Командующий снова вытер вспотевший лоб. Диарейные миазмы при отсутствии вентиляции становились поистине невыносимыми. Чтобы хоть как-то освежить воздух, он предложил завести двигатель, но Курода сказал, что шум и вибрация помешают ему завершить осмотр. Он уже заметил синие пятна на свободных от сыпи участках ног больного. Как и у первого солдата, конъюнктива была наполнена кровью, губы растрескались, слизистая оболочка ротовой полости воспалилась, а на языке появились пятна клубничного цвета. Лимфатические узлы на шее были воспалены.
Примерно такая же картина наблюдалась и у третьего больного.
— Вполне возможно, что это геморрагическая лихорадка, — сказал Курода, когда они вышли из автобуса и переменили резиновые перчатки.
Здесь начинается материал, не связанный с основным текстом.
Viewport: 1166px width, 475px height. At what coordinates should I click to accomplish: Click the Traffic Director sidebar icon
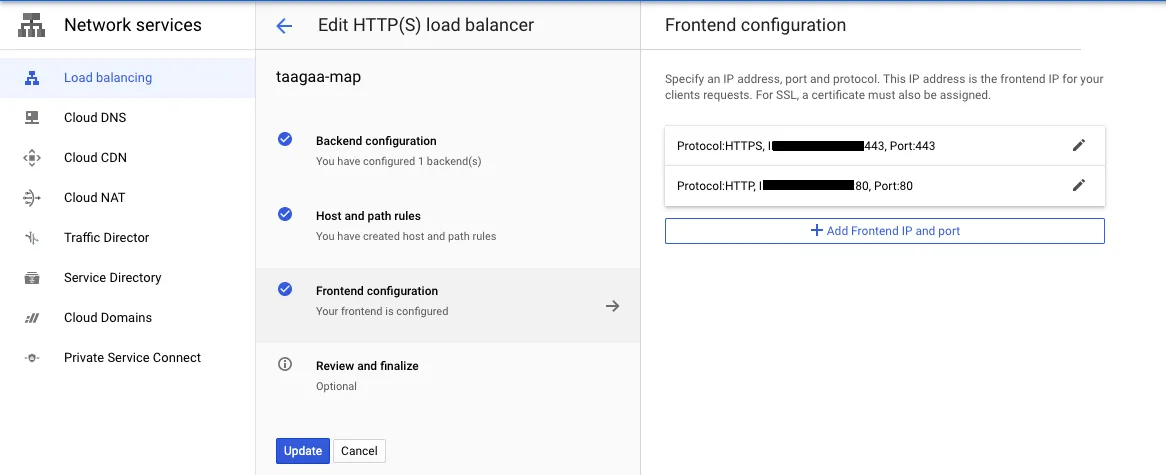pos(32,238)
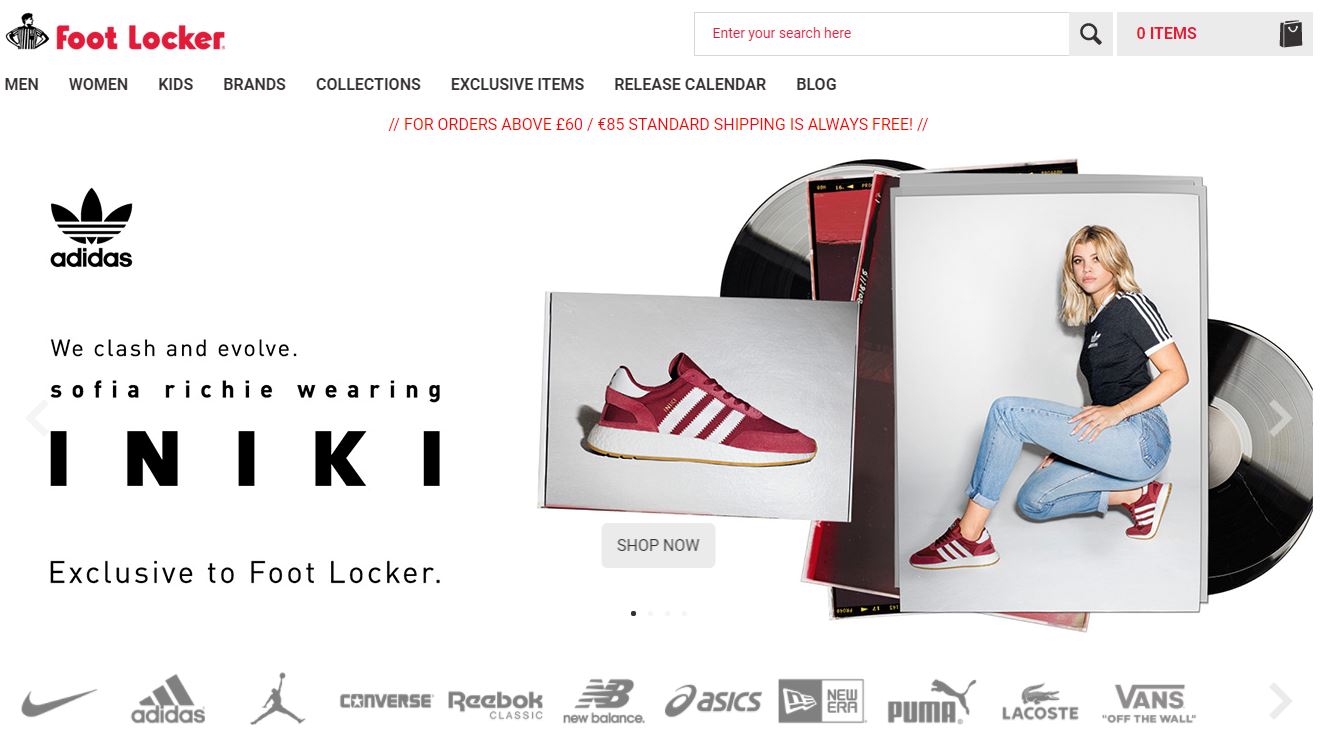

Пак перевел, и Хо ответил, что геморрагическая лихорадка встречается в Южной Корее, но вряд ли в Японии может быть такое. Курода согласился с ним, но сказал, что носителем опасного вируса является полосатая полевая мышь; случаи заболевания фиксировались в Южной Корее и Восточном Китае, хотя, насколько было известно Куроде, в Южной Корее последняя вспышка произошла двадцать лет назад. Инкубационный период геморрагической лихорадки соответствовал двум неделям, так что если пациенты действительно подхватили ее, то это должно было случиться еще до их прибытия в Японию.
Курода уточнил, когда именно проявились первые симптомы.
— Где-то полдня назад, — ответил Хан.
Хо пролистал журнал и добавил:
— Первый пациент начал жаловаться на недомогание около одиннадцати часов назад, второй — десять часов назад, а третий — восемь часов назад.
Корейцы решили сразу изолировать заболевших и для этого выбрали помещение паркинга.
Курода спросил, известны ли случаи геморрагической лихорадки в Северной Корее, и ему без особой уверенности ответили, что никогда о ней не слышали. Но тем не менее полевые мыши, ввиду близости китайской границы, запросто могли оказаться и на территории КНДР, так что полностью исключить риск заражения нельзя. Командующий с запинкой признался, что медицина в Республике еще не находится на должном уровне.
— Скажите, если это инфекционное заболевание, оно может распространиться на других солдат? — спросил Хан.
— Человек является конечным носителем вируса, — пояснил Курода. — То есть вирус геморрагической лихорадки не передается от человека человеку. Если это действительно то, о чем мы говорим, — добавил он после короткой паузы.
Он поинтересовался у Хана, делали ли солдатам прививку от кори.